Two Failures Of Self-consistency In The Multi-step Reasoning Of Llms

Chen Angelica, Phang Jason, Parrish Alicia, Padmakumar Vishakh, Zhao Chen, Bowman Samuel R., Cho Kyunghyun. Transactions on Machine Learning Research 2023

[Paper]    
Few Shot GPT Model Architecture Reinforcement Learning Uncategorized

Large language models (LLMs) have achieved widespread success on a variety of in-context few-shot tasks, but this success is typically evaluated via correctness rather than consistency. We argue that self-consistency is an important criteria for valid multi-step reasoning in tasks where the solution is composed of the answers to multiple sub-steps.
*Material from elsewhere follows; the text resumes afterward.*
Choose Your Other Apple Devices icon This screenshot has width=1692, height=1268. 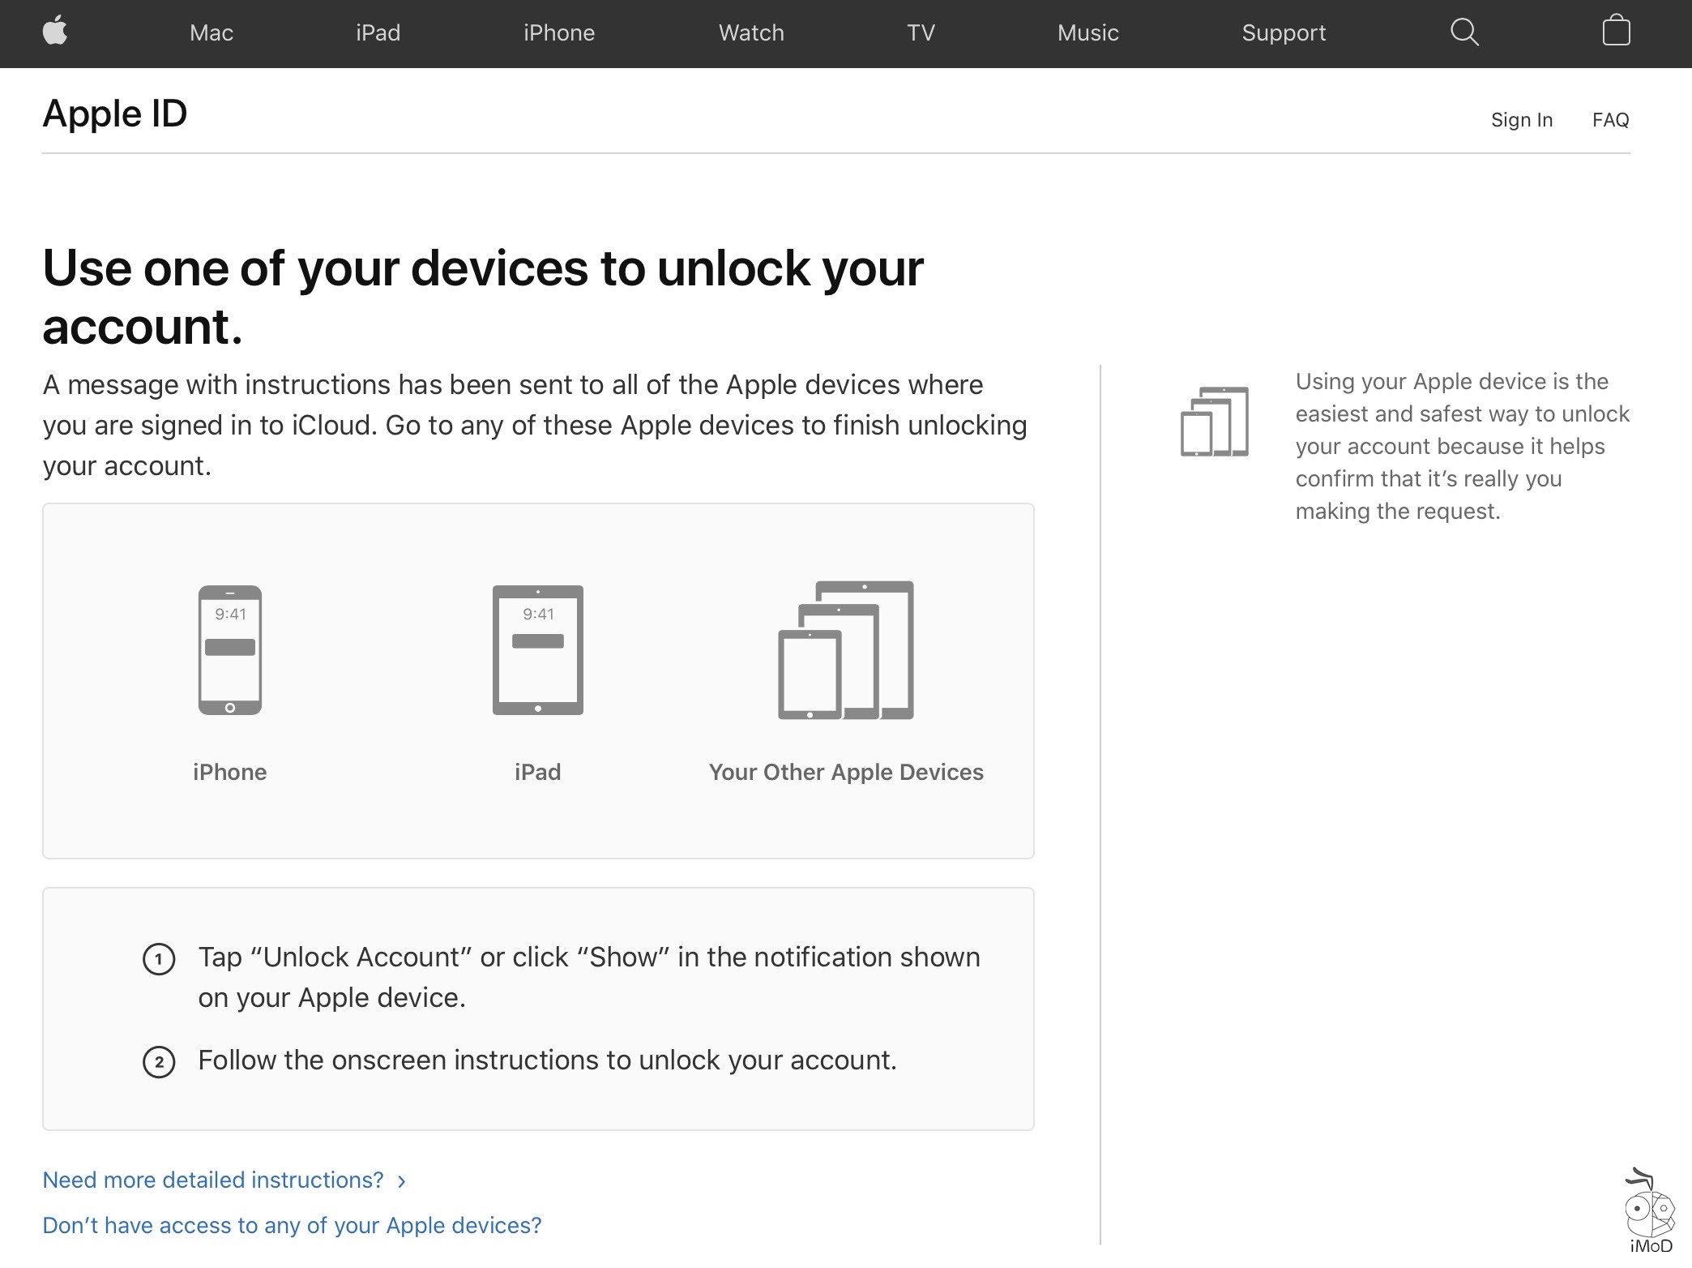845,649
We propose two types of self-consistency that are particularly important for multi-step reasoning – hypothetical consistency (a model’s ability to predict what its output would be in a hypothetical other context) and compositional consistency (consistency of a model’s final outputs when intermediate sub-steps are replaced with the model’s outputs for those steps). We demonstrate that multiple variants of the GPT-3/-4 models exhibit poor consistency rates across both types of consistency on a variety of tasks.